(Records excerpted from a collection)

----------

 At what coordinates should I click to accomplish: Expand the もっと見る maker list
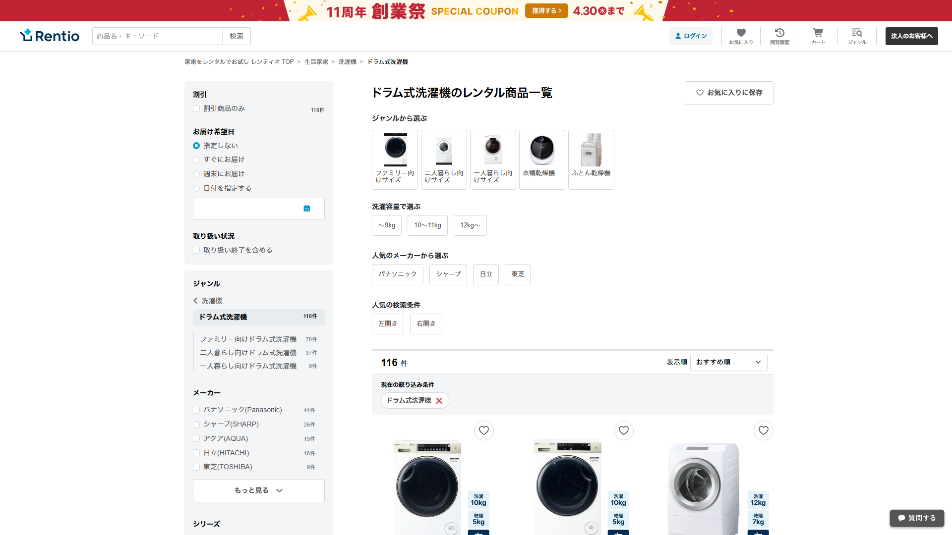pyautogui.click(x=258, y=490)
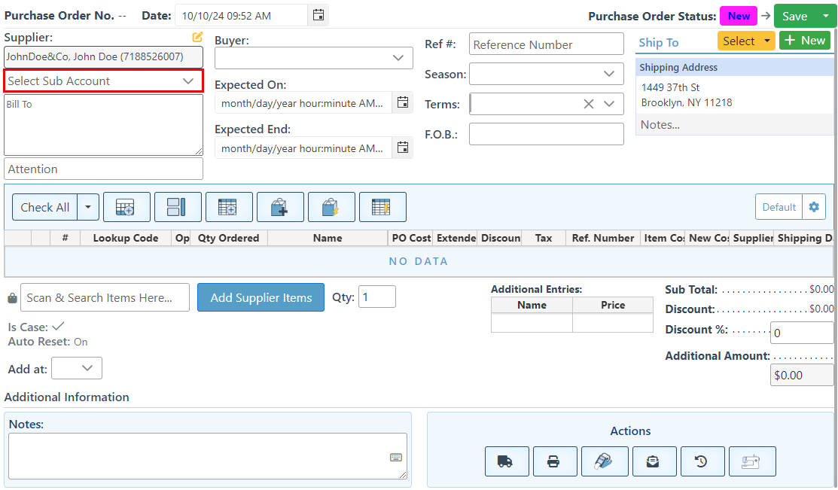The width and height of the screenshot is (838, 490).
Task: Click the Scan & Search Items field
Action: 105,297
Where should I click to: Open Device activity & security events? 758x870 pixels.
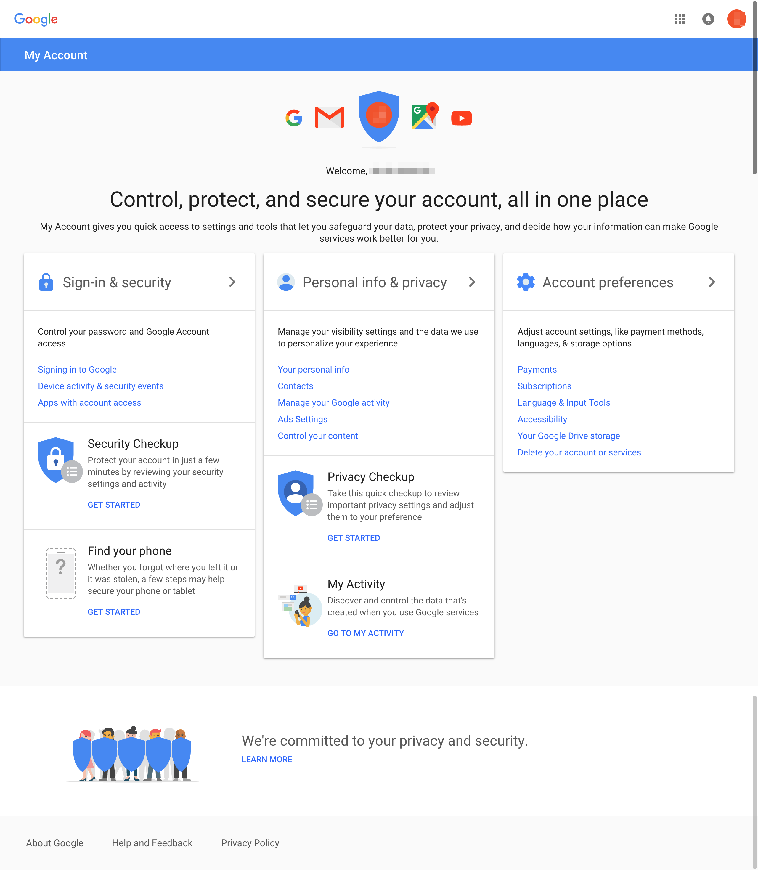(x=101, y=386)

----------

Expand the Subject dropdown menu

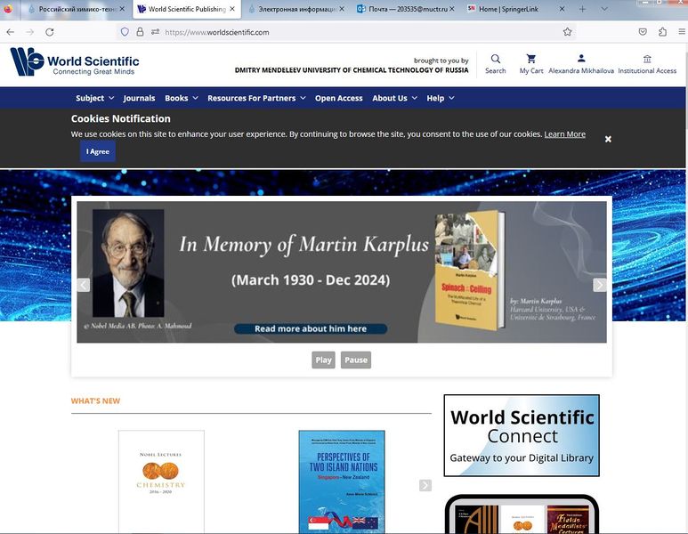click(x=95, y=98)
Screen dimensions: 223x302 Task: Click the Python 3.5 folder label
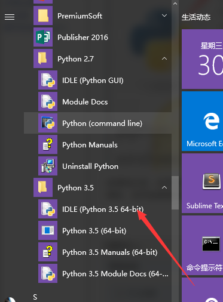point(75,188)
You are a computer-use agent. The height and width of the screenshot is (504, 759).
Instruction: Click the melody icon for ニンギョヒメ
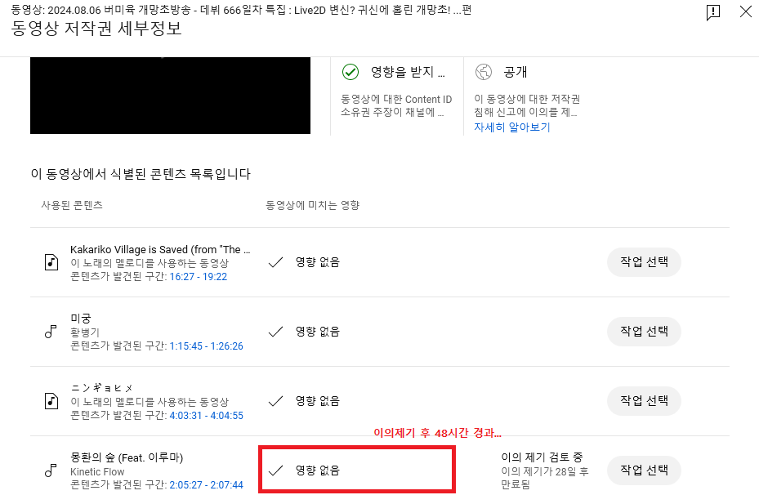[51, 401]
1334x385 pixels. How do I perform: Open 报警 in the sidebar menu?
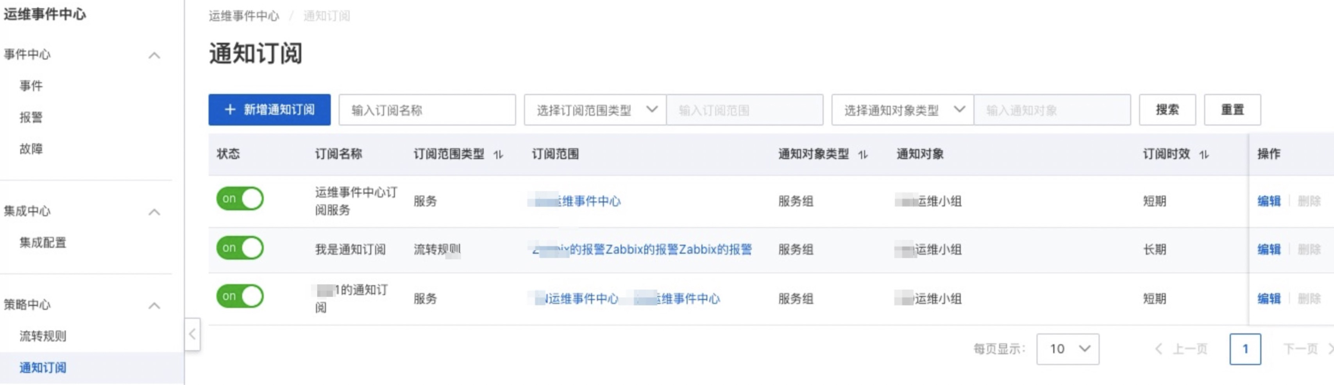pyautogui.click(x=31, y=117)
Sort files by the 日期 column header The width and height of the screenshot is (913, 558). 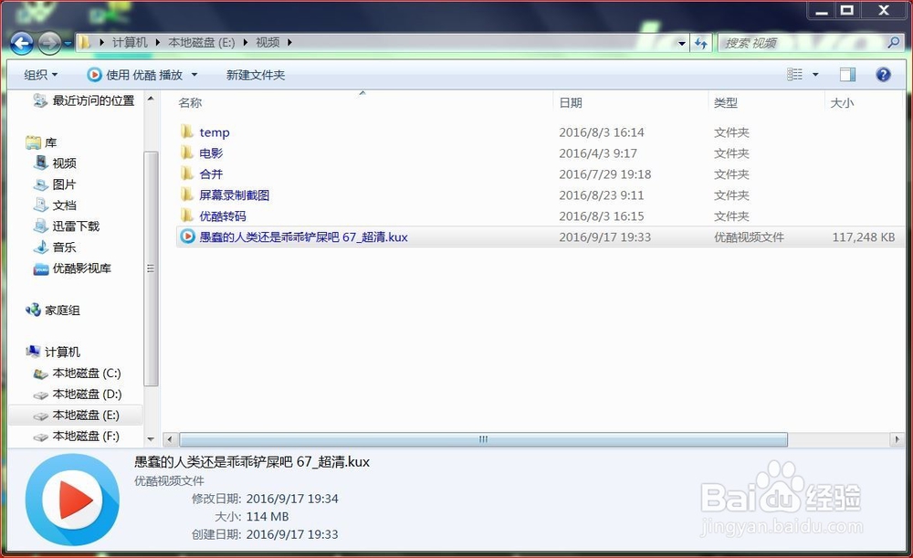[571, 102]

----------

Task objective:
Reproduce the part of the data that opens with the line containing "At what coordinates" and closes with the line containing "(x=101, y=386)", both ends included, word for word. Leave the pictures out of your answer.

Exercise response:
 At what coordinates should I click to accomplish: Expand the もっと見る maker list
pyautogui.click(x=258, y=490)
The width and height of the screenshot is (838, 490).
Task: Click the Scan & Search Items field
Action: 105,297
Where should I click to: Open Device activity & security events? 758x870 pixels.
(x=101, y=386)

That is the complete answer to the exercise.